I have referred to it in shorthand as Isil, and it may be too late to replace 'Isil' with 'Daesh', but the hon. Lady is right to say that we need to reflect on it and not to confer any further legitimacy on Isil.
Daesh, an adapted acronym of their Arabic name - Dawlat al-Islamiyah f'al-Iraq w Belaad al-Sham - is similar to another Arabic word - das - which means 'to trample down' or 'crush', which could therefore be the source of their dislike.
Lord hall dismissed a letter signed by 120 MPs demanding that the BBC stop using the term on the grounds it gives undue credibility to the Islamic extremists, saying the BBC would “redouble our efforts” to use caveats such as “so called Islamic State group”.
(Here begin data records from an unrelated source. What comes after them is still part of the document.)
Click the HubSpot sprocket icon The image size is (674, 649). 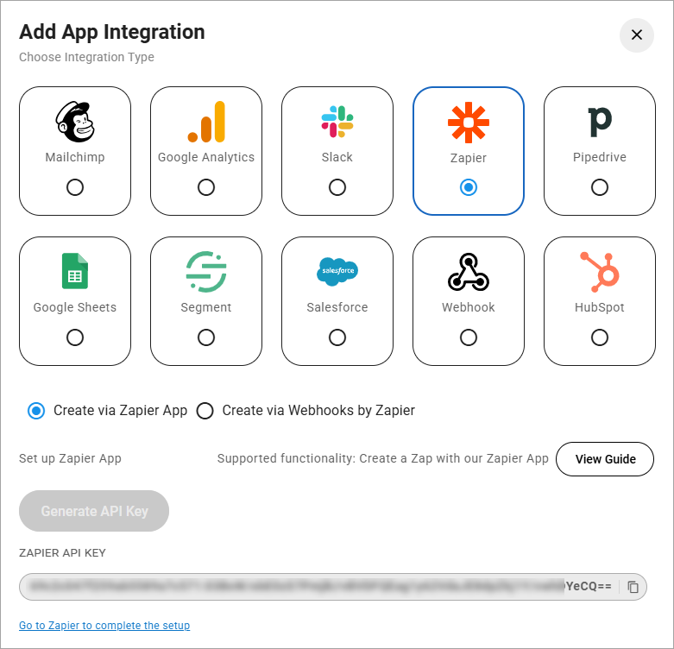pyautogui.click(x=600, y=271)
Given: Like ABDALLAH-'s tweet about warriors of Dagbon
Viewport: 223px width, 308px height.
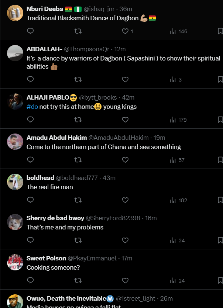Looking at the screenshot, I should tap(125, 79).
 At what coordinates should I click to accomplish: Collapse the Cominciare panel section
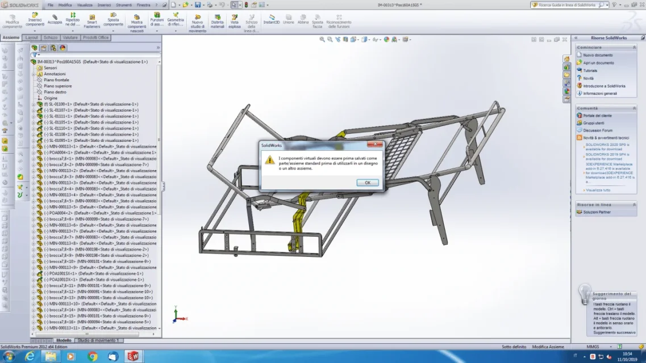(x=634, y=47)
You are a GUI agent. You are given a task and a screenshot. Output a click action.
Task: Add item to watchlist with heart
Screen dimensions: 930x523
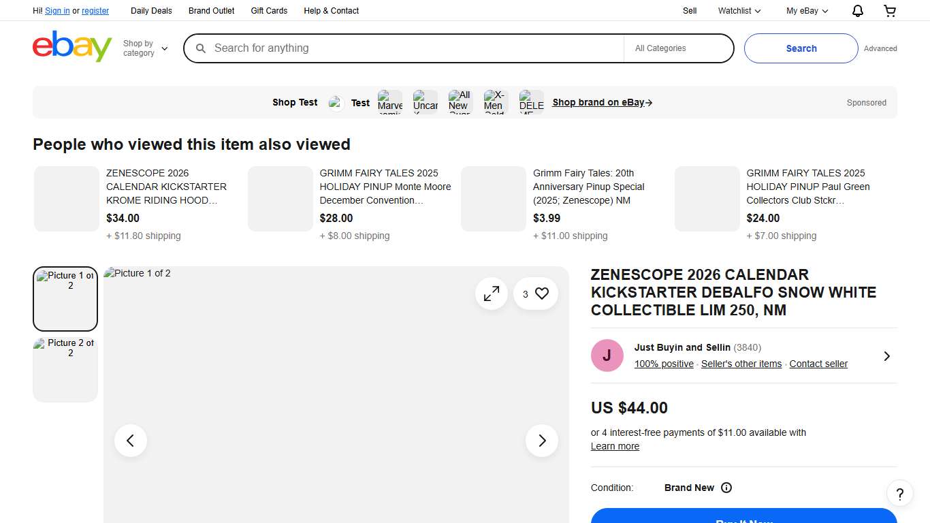coord(541,294)
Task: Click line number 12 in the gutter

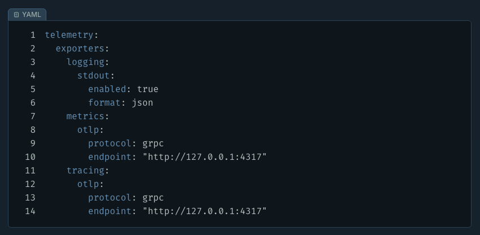Action: 31,184
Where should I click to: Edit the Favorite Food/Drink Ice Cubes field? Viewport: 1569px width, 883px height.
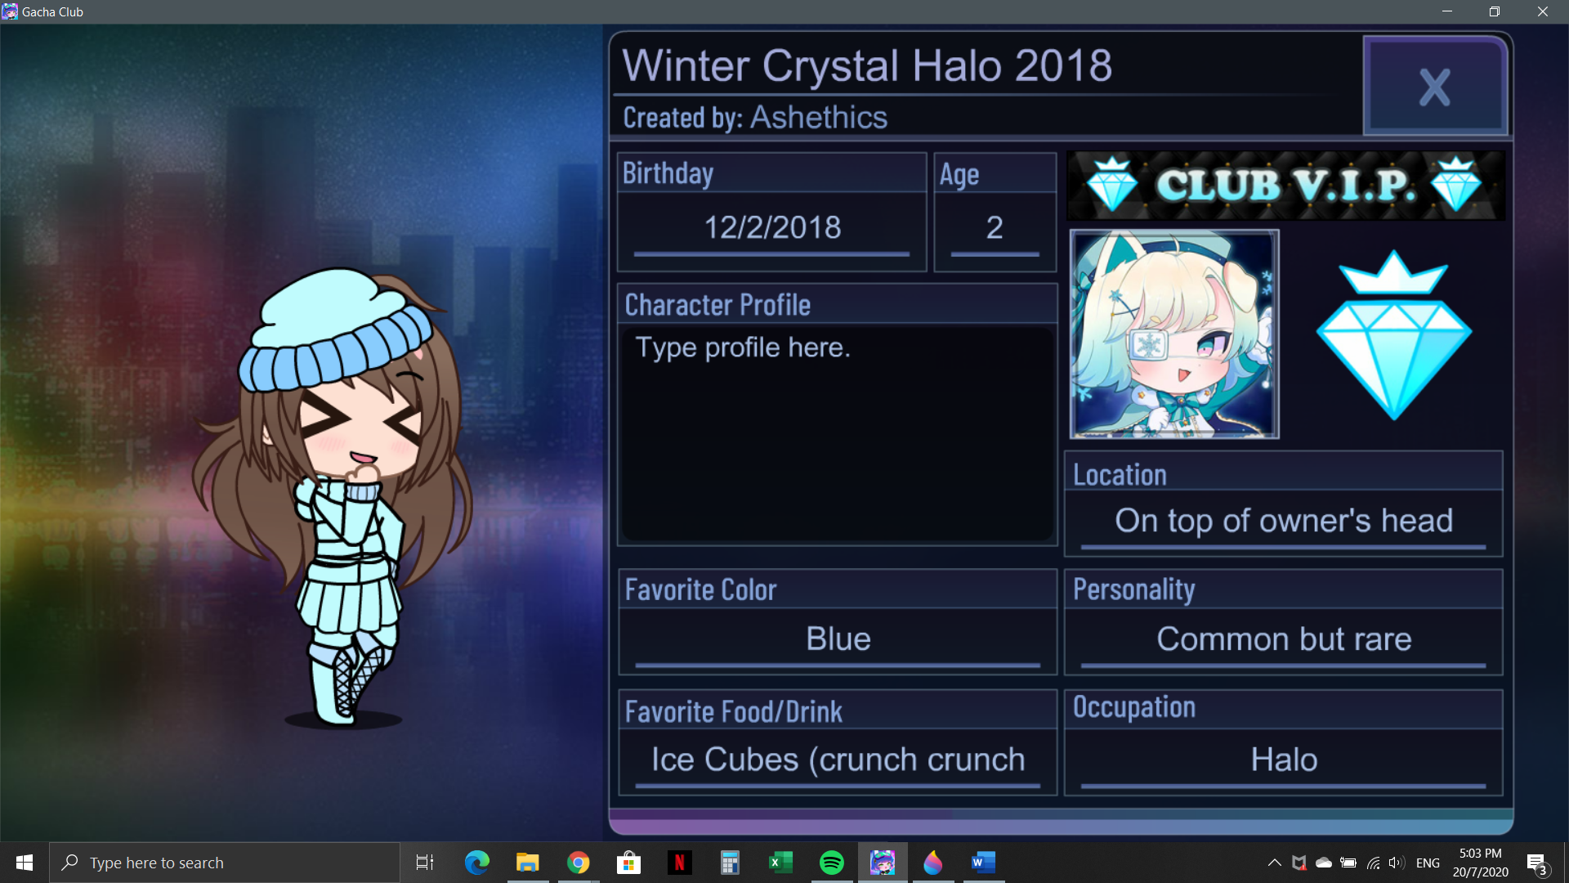[x=838, y=760]
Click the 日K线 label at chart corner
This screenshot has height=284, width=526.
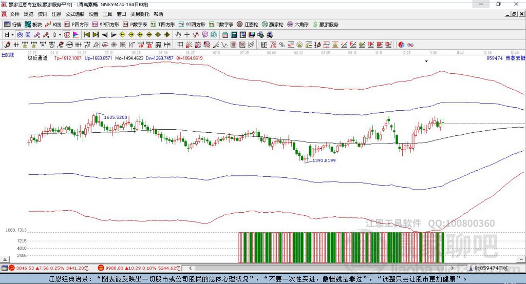click(x=7, y=54)
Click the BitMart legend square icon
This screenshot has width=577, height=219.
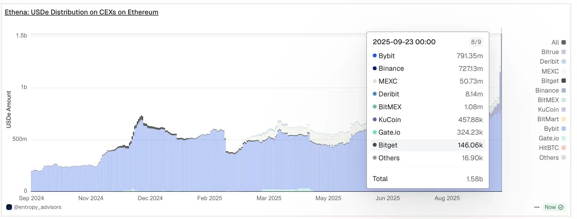point(564,119)
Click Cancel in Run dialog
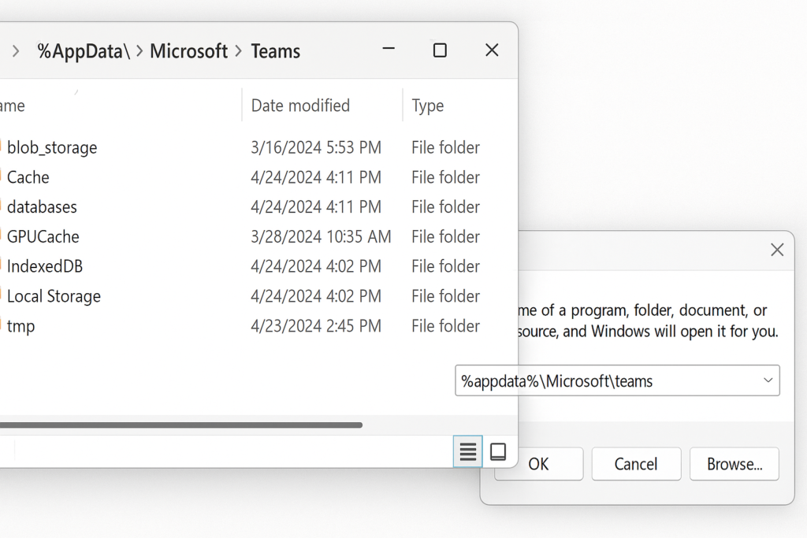The image size is (807, 538). pyautogui.click(x=636, y=464)
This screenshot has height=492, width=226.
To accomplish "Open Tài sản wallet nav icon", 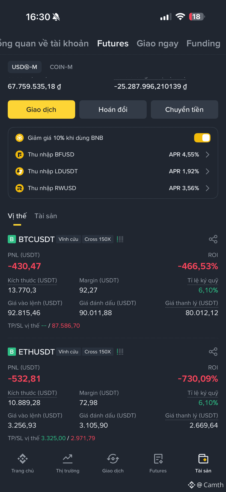I will click(203, 459).
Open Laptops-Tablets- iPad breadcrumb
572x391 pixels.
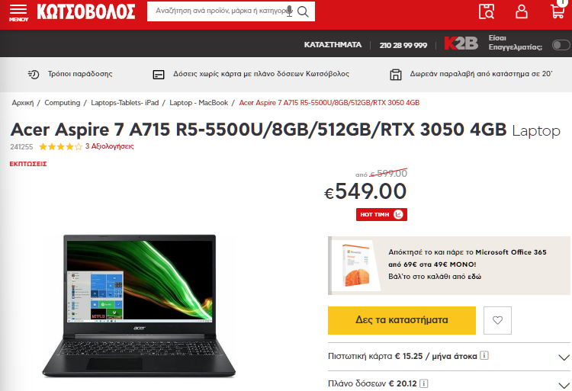point(125,103)
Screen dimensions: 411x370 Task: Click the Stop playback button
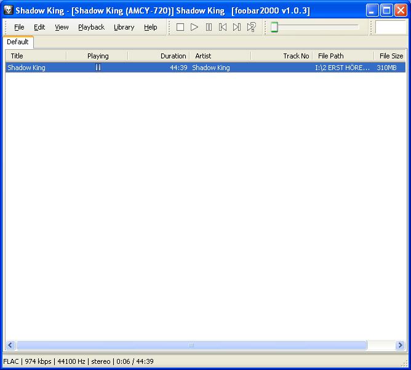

In January, Australian Prime Minister Tony Abbott said:
Daesh hates being referred to by this term and what they don't like has an instinctive appeal to me.
I absolutely refuse to refer to it by the title that it claims for itself [Islamic State], because I think this is a perversion of religion and a travesty of governance.
I would strongly counsel people against ever using the presumptuous title that they have given themselves.'
It's not often that we say, but maybe Tony Abbott has a point...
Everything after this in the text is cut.